PRONOSTICO – I test invernali hanno confermato lo stato di forma della Chevrolet che ha coperto oltre 4500km per sviluppare il nuovo motore 1.6. Se nel 2010 il titolo è finito nelle mani di Yvan Muller, quest’anno potrebbe toccare a Rob Huff, desideroso di dimostrare la sua completa maturazione dopo diverse stagioni nel WTCC. Ad impensierire i piloti della casa americana potrebbero essere Tarquini, Monteiro e Coronel, che pur non disponendo dell’appoggio ufficiale dei costruttori potranno inserirsi in più occasioni nelle posizioni di vertice. Tutto da verificare invece il potenziale della Volvo. Tra gli indipendenti bisognerà tenere d’occhio i danesi Poulsen e Nykjær oltre allo scatenato Michelisz e a Darryl O’Young. Da non sottovalutare nemmeno Villa e Oriola che, seppur debuttanti, potrebbero rivelarsi la sorpresa della stagione.

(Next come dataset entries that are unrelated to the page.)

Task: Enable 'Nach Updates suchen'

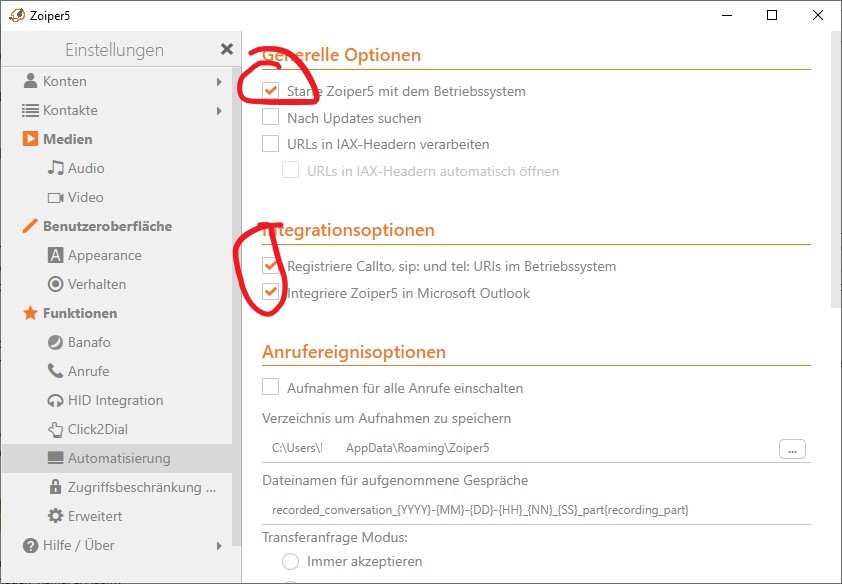Action: pos(270,117)
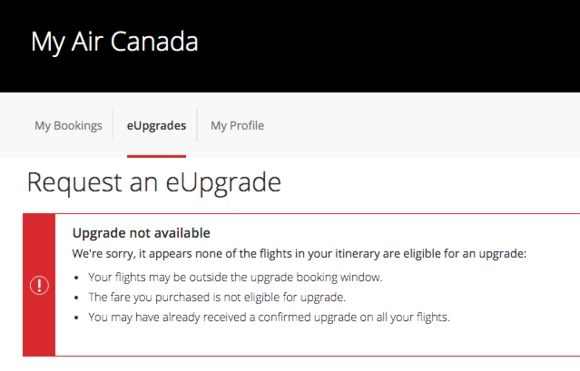Select the fare not eligible bullet text
This screenshot has width=580, height=371.
pos(217,297)
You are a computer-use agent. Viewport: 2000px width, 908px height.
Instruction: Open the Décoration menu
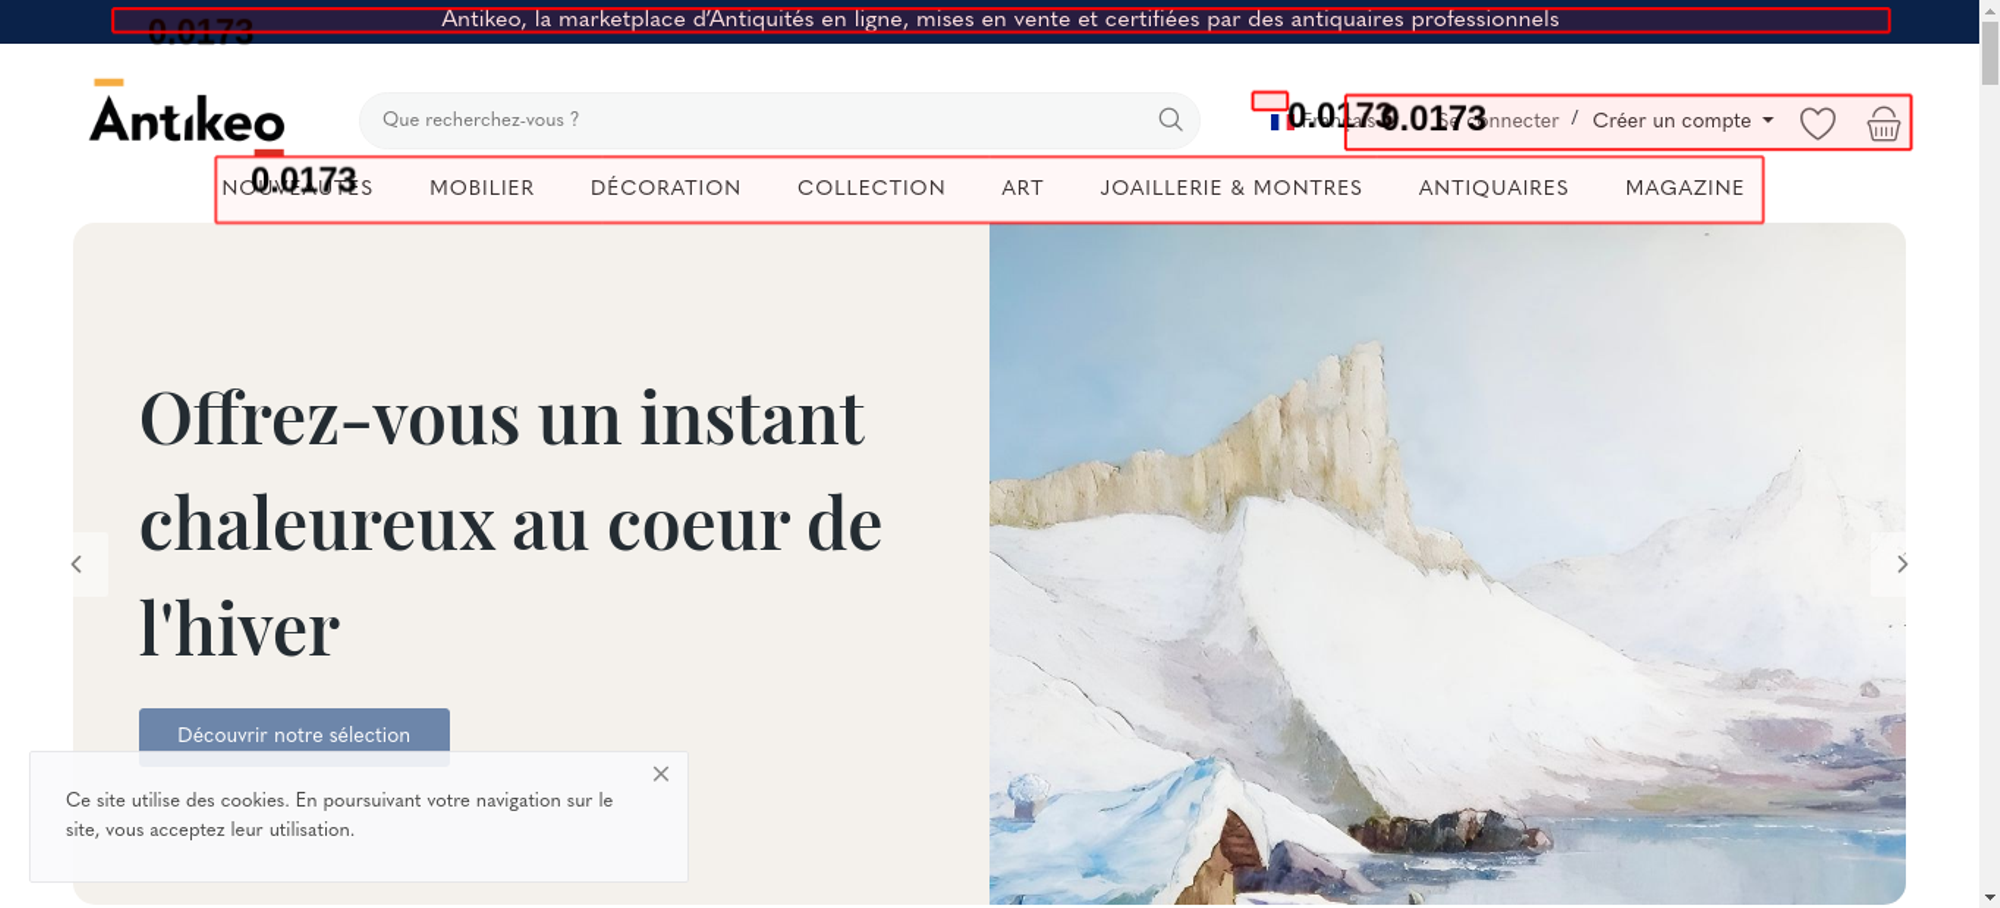666,188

PROSPETTIVE FUTURE – A partire dal 2012 dovrebbero esserci delle novità importanti per quanto riguarda i costruttori impegnati nella serie. Perse le tracce della russa Lada che ha abbandonato la compagnia a fine 2009, le uniche certezze in prospettiva futura sono il ritorno in veste ufficiale da parte della Seat e un maggiore impegno della Volvo che schiererà più di una vettura. Tra le case che stanno valutando un eventuale ingresso nella serie ci sono la Subaru, che dovrebbe decidere entro fine marzo, e la Ford. Un altro possibile ritorno potrebbe essere quello della Honda, interessata a rientrare in campo con un programma affidato alla filiale argentina. Sul fronte calendario sembra quasi certo l’inserimento di una prova negli Stati Uniti, probabilmente su un circuito californiano. Proprio nelle ultime settimane Marcello Lotti ha incontro Ali Arsham, organizzatore della serie USTCC con la quale potrebbero nascere delle sinergie.